# USFWS Expands Mexican Wolf Territories



## Lobowatcher (Nov 25, 2014)

"The U.S. Fish and Wildlife Service has finalized the revised rule under which Mexican wolves are managed in Arizona and New Mexico. The revised rule expands the area where wolves are allowed to occupy and increases the Service's ability to further the conservation of one of the nation's rarest
mammals while being responsive to the needs of local communities."

News Release:

http://www.fws.gov/southwest/es/mexicanwolf/pdf/NR_Mexican_Wolf_f10j_FINAL.pdf

The technical information:

http://www.fws.gov/southwest/es/mexicanwolf/PR10jM.cfm

Given the Services' past issues with the Gray Wolf, I'm not so sure I have much faith in their ability to carry out the new Mexican Wolf Rules. As far as I can ascertain, monies for the Mexican Wolf expansion are not coming from Pittman-Robertson funds, as was the case in the Gray Wolf recovery efforts.

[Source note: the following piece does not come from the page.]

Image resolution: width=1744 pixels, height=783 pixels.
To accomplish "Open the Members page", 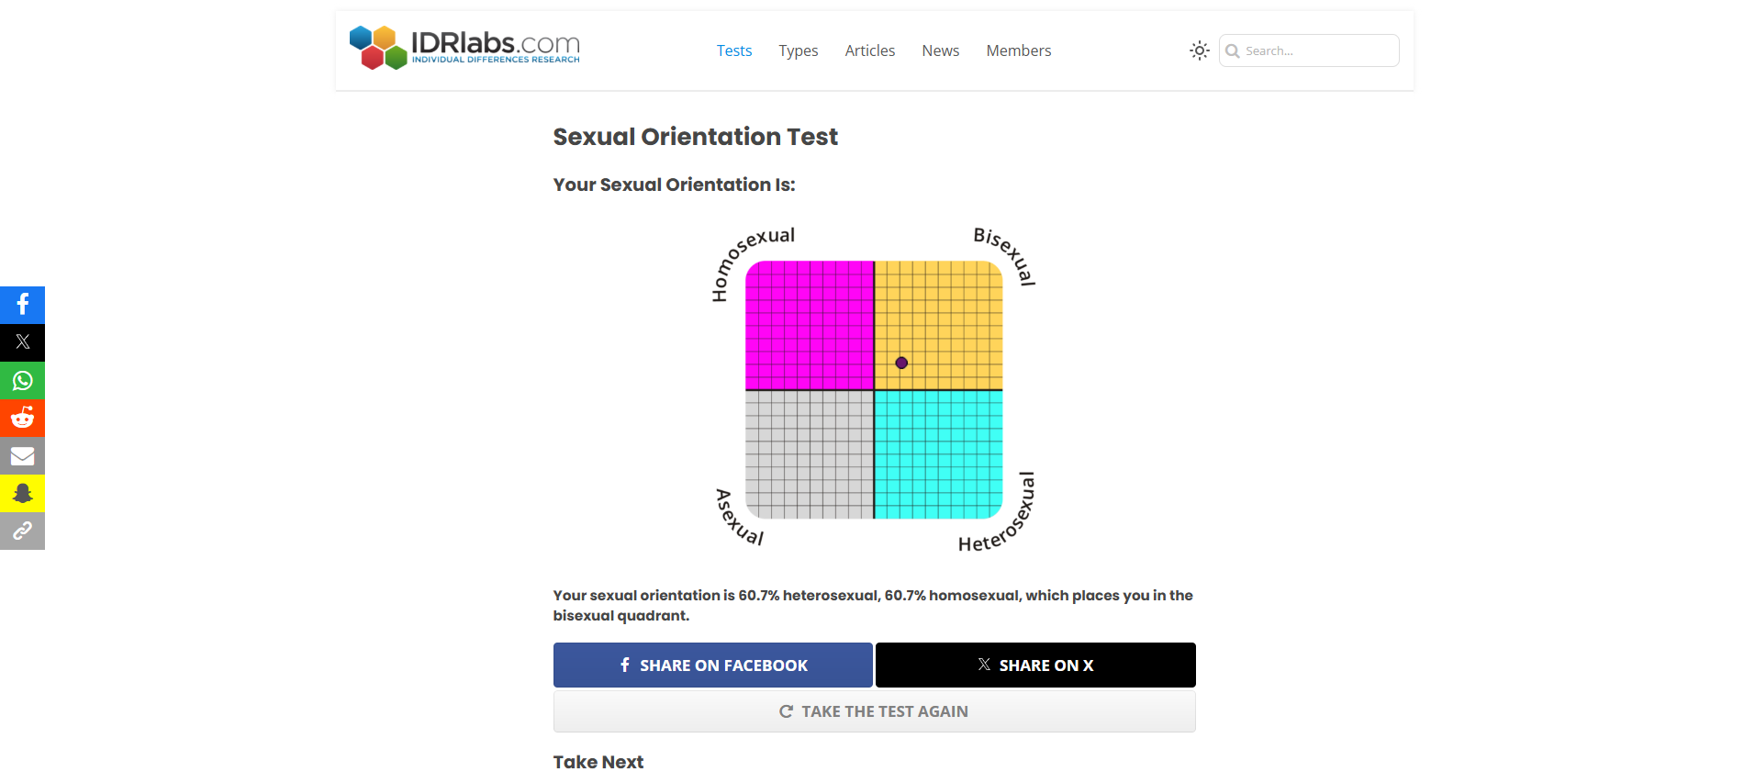I will coord(1019,50).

My first question would be: What happens if the Mexican Wolf wanders out of it's 'intended' range, and moves up into Utah and/or Colorado? Hmmm, something to ponder.


----------



## Groganite (Nov 14, 2012)

looks like its time to go coyote hunting again lol jk jk


----------



## High Desert Elk (Aug 21, 2012)

You do the same thing when any weed invades your yard...


----------